- Born: February 12, 1899 New York City, US
- Died: August 23, 1973 (aged 74) Dallas, Texas, US
- Education: Stevens Institute of Technology Columbia University (MA)
- Occupations: Petroleum geophysicist, Engineer, Electronics corporate executive
- Known for: Co-founder of Texas Instruments
- Spouse: Margaret Milam (m. 1952)
- Children: 1

= Eugene McDermott =

American geophysicist and businessman

Eugene McDermott (February 12, 1899 – August 23, 1973) was an American engineer and geophysicist who co-founded Geophysical Service Incorporated (GSI) in 1930 and later its parent company Texas Instruments in 1951. One of his most widely acclaimed early patented inventions enabled oil exploration equipment that used reflection seismographs to map underground rock strata using sound wave technology, a method still widely used today in oil exploration. Other inventions ranged from geochemical applications to antisubmarine warfare, often focusing on the use of sonar.

==Early life and career==
Born in Brooklyn, New York, McDermott graduated from Stevens Institute of Technology in 1919 with a mechanical engineering degree. Upon graduation, he began working for the Goodyear Rubber Company. In 1923, McDermott found work with Western Electric Company where he first met J. Clarence Karcher. Earlier, Everette Lee DeGolyer, vice president and general manager of Amerada Petroleum Corporation, had learned of Karcher's 1921 experiments with the seismograph and held a meeting with Karcher that resulted in the creation of Geophysical Research Corporation (GRC) of Tulsa, where Karcher was made vice president. GRC was created as a subsidiary of Amerada Oil, of which DeGolyer was a board member and rose to the office of President.

McDermott received a Master of Arts in physics from Columbia University in 1925 and immediately began to work for his friend Karcher who hired him to work for Geophysical Research Corporation. GRC introduced the seismographic reflection method to locate oil deposits which was quickly accepted by the petroleum industry as a promising new tool. The method attempted to locate the domes and anticlines that held oil deposits, by using a controlled explosion on the surface to beam sound waves into the earth. Strategically placed sensors then recorded the speed and frequency at which the waves were reflected back to the surface by subterranean layers of rock, with the goal of creating a record of the depth, density, and physical properties of each layer.

EXERCISE AIM: Name every person who appears by name in the text on Eugene McDermott. Work only from the text above when answering.

SOURCE DATA:
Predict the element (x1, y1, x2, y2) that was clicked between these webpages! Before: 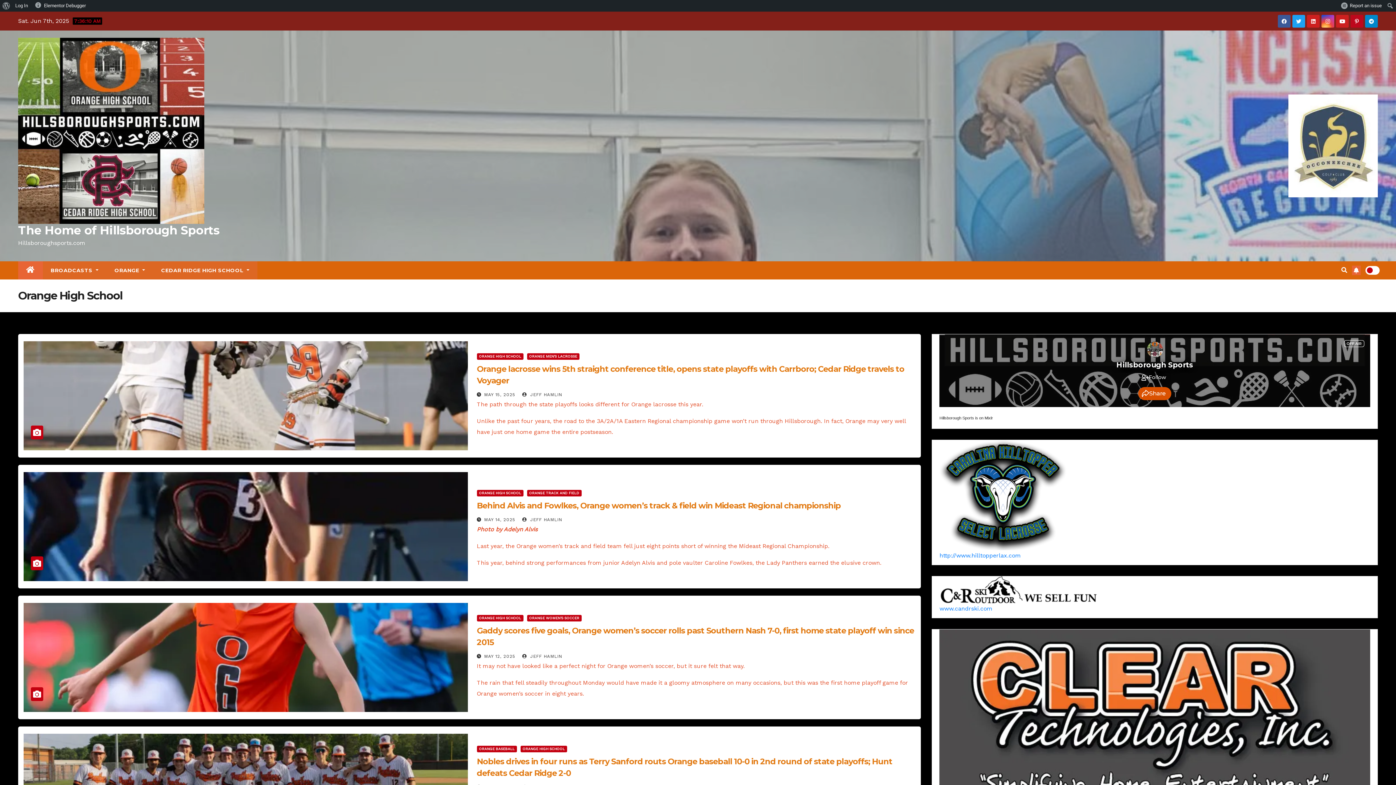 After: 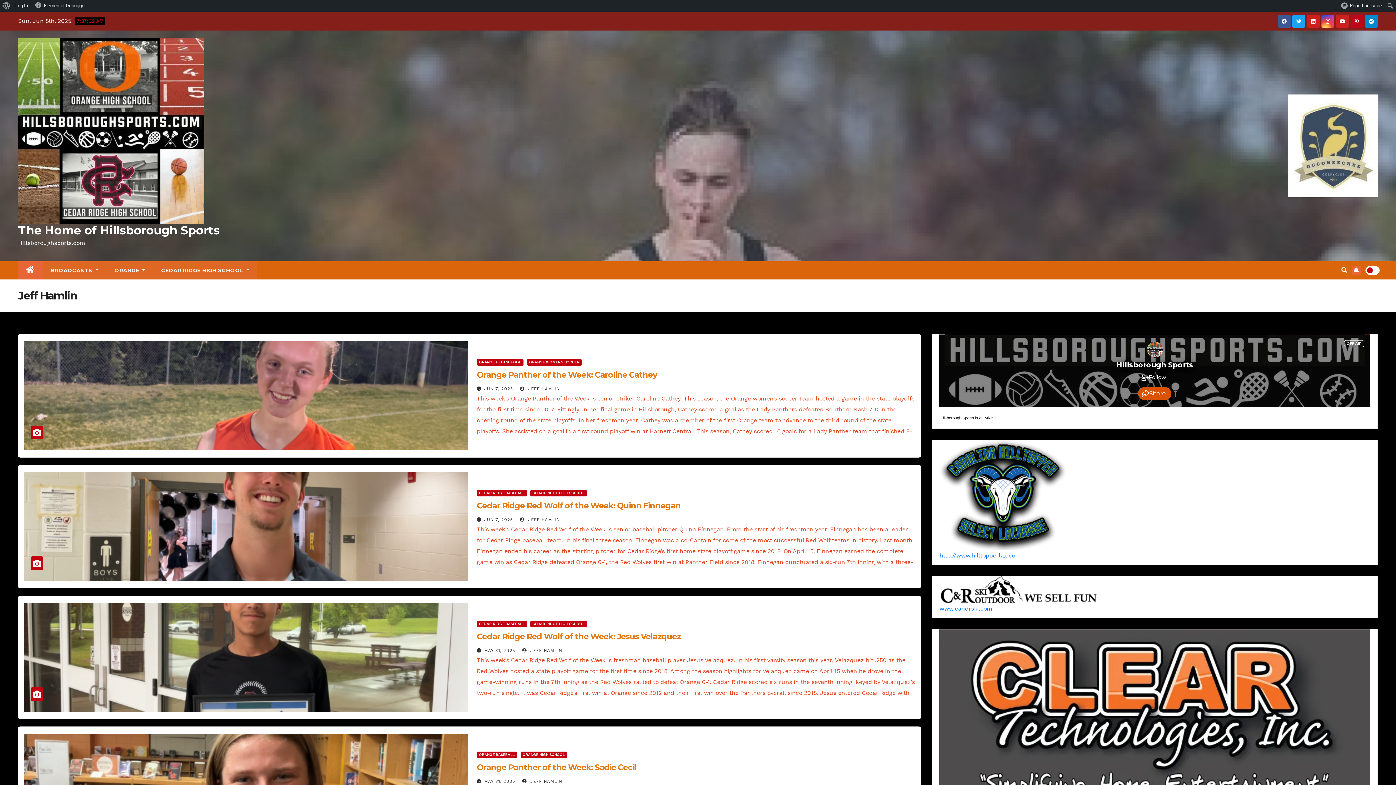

RESPONSE FOR THIS EXERCISE: Eugene McDermott, Margaret Milam, J. Clarence Karcher, Everette Lee DeGolyer